2003-01-05 Thread Robert Seeberger

- Original Message -
From: Jim Sharkey [EMAIL PROTECTED]
To: [EMAIL PROTECTED]
Sent: Sunday, January 05, 2003 9:20 AM
Subject: RE: A Problem For Conservatives



 Robert Seeberger wrote
 http://www.newsmax.com/adv/poist.shtml
 That conservatives tolerate, and even openly encourage such crap is
 the main reason I would never vote republican.

 Pardon my ignorance, but who is Samuel Poist, and why do you think he
speaks for all conservatives?

I dont think these morons speak for all conservatives. I think there is too
much tolerance for such idiocy within the conservative movement. In fact I
believe there should be quite a bit of intolerance for such crap displayed.

I would never accuse Gautam or JDG of following this crowd, but I think
Gautam and JDG are in the minority in this regard.

I suspect this evolves into a larger discussion of Who speaks for
Conservatives.


  It *is* named an advertisement, though of course that may not be the
truth.  I'm afraid I also know little about newsmax, though poking around
their site a little does suggest a little about it.  Is it considered
conservatism's voice on the 'net?

I've mentioned before that I enjoy listening to Conservative/Republican Talk
radio.
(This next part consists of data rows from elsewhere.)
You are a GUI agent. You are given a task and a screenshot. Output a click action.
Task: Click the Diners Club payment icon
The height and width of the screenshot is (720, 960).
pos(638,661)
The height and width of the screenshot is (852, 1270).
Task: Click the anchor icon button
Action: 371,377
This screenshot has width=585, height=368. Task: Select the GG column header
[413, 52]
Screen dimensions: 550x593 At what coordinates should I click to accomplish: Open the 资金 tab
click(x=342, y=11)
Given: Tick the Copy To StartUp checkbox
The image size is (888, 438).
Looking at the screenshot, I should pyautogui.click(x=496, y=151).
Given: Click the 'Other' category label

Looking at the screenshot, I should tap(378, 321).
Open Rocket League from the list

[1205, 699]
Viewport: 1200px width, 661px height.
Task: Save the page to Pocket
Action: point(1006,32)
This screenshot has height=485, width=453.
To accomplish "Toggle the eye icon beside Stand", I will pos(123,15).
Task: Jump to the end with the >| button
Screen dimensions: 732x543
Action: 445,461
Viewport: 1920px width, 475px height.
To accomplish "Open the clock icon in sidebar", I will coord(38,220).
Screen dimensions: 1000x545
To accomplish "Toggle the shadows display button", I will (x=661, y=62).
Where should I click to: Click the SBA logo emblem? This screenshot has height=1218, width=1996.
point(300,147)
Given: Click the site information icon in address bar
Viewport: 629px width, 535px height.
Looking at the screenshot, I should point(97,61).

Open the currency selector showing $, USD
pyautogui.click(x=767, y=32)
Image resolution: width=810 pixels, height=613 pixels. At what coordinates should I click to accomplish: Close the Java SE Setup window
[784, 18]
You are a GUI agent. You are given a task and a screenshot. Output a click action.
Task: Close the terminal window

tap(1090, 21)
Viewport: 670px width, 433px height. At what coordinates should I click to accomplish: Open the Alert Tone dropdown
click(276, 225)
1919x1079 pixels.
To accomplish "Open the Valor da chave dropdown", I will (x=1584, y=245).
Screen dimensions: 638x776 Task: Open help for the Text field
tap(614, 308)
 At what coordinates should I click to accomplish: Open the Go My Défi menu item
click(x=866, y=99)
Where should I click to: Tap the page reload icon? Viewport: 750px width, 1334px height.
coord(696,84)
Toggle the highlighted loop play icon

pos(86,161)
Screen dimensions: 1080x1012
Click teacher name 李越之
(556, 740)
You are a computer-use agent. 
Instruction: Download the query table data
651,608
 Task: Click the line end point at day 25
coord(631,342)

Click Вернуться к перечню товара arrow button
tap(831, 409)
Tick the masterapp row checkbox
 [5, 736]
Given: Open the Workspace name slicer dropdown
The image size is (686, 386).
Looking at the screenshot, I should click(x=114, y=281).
Quite often the hosts read articles from Newsmax *verbatim*. It
becomes pretty obvious where they get their news. And it is also quite
obvious that even the Ads have infected the views they espouse.
Or pehaps i should say that their memes have been corrupted by this
anti-information.
Newsmax is pretty important. But then so is Matt Drudge. Of the two I find
Drudge to be more what I would prefer from a conservative voice. Another
contrast with Newsmax is Glen Beck who catagorizes looniness in its own
column, even though he doesnt specifically criticise it.


 A little background would certainly clear some things up, thanks!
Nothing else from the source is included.